Supreme Judicial Court, Appeal from order of single justice.
Lawrence Watson appeals from a judgment of a single justice of this court denying his petition for relief pursuant to G. L. c. 211, § 3. [Note 2] Watson seeks relief from a decision of the Appeals Court affirming a final judgment of the Probate and Family Court. L.W. v. S.W., 68 Mass. App. Ct. 1112 (2007). Watson had an opportunity to apply for, and did apply for, further appellate review, which was denied. L.W. v. S.W., 449 Mass. 1107 (2007). Watson has not shown that appellate review of the Probate and Family Court's decision was inadequate in any way to protect his interests. He thus was not entitled to extraordinary relief from a single justice of this court. "Our general superintendence power under G. L. c. 211, § 3, is extraordinary and to be exercised sparingly, not as a substitute for the normal appellate process or merely to provide an additional layer of appellate review after the normal process has run its course." Votta v. Police Dep't of Billerica, 444 Mass. 1001 , 1001 (2005). The single justice did not err or abuse his discretion by denying relief. [Note 3] This is the third case we decide today where Watson has appealed from judgments of single justices denying extraordinary relief. See Watson v. McClerkin, ante 1002 (2009); Watson v. Police Dep't of Boston, ante 1003 (2009). Watson has frequently appeared before this court in recent years in pursuit of such appeals. See Watson v. Clerk-Magistrate of the Dorchester Div. of the Dist. Court Dep't, 452 Mass. 1025 (2008); Watson v. Justices of the Dorchester Div. of the Dist. Court Dep't, 452 Mass. 1025 (2008); Watson
v. Appeals Court, 450 Mass. 1034 (2008). Indeed, he filed a petition for extraordinary relief at an earlier stage of this case, seeking the same relief he seeks here. Watson v. Walker, 447 Mass. 1014 , 1014 (2006). In several of the prior opinions affirming the denial of relief, we have apprised Watson of these well-settled principles: that extraordinary relief is properly denied where an alleged error can adequately and effectively be remedied through the normal trial and appellate process or by other available means; and that it is a petitioner's burden to create an appropriate record to substantiate his claims and to present adequate appellate argument. Watson is on notice that any future attempt to seek extraordinary relief from this court, pursuant to G. L. c. 211, § 3, or otherwise, that suffers from like deficiencies may result in action by the court, including the restriction or denial of oral argument or, possibly, the restriction of future filings. As to his various additional petitions that are currently pending in the county court, the single justices responsible for those matters may, in their discretion, wish to consider a similar order warning Watson of the possibility of comparable measures. Judgment affirmed. Lawrence Watson, pro se. Annapurna Balakrishna, Assistant Attorney General, for Kathleen Sanford & others, was present but did not argue.

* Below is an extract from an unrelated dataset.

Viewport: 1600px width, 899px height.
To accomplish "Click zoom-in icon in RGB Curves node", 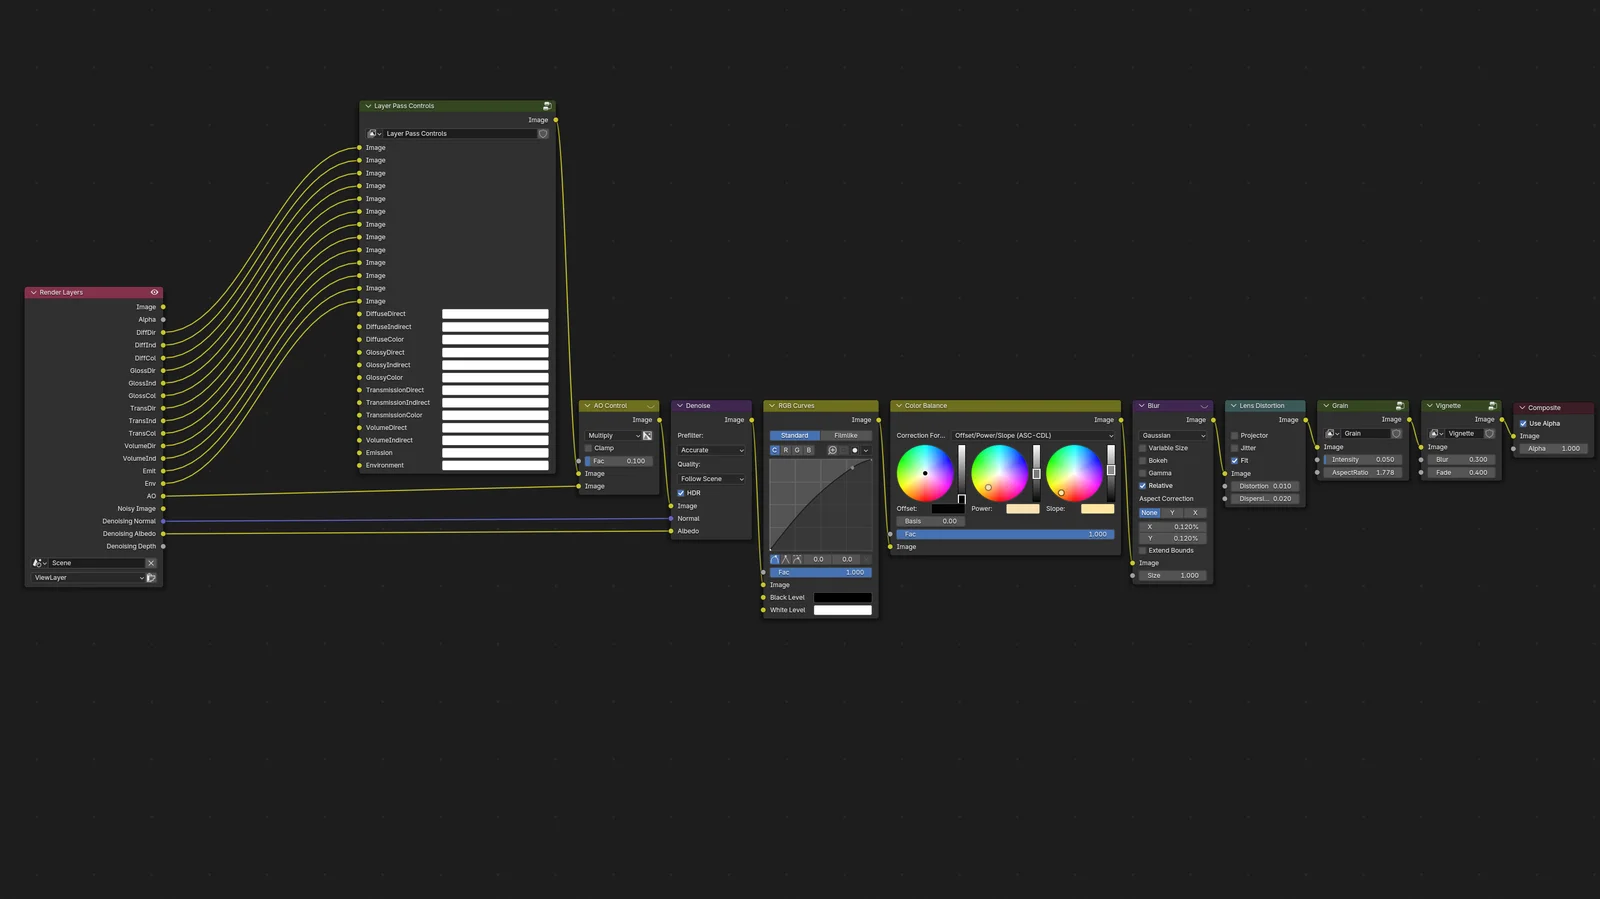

[Note 1] A judge in the Probate and Family Court, the register of the Probate and Family Court, and various Probate and Family Court employees.
[Note 2] Watson's petition also referred to G. L. c. 249, § 4 (relief in the nature of certiorari), and G. L. c. 249, § 5 (relief in the nature of mandamus). The single justice correctly treated the petition as one for relief pursuant to G. L. c. 211, § 3. Watson has not challenged that approach on appeal.
[Note 3] Similarly, Watson's claims against the Probate and Family Court register and other Probate and Family Court employees could have been adequately addressed by means other than a petition to this court for extraordinary relief.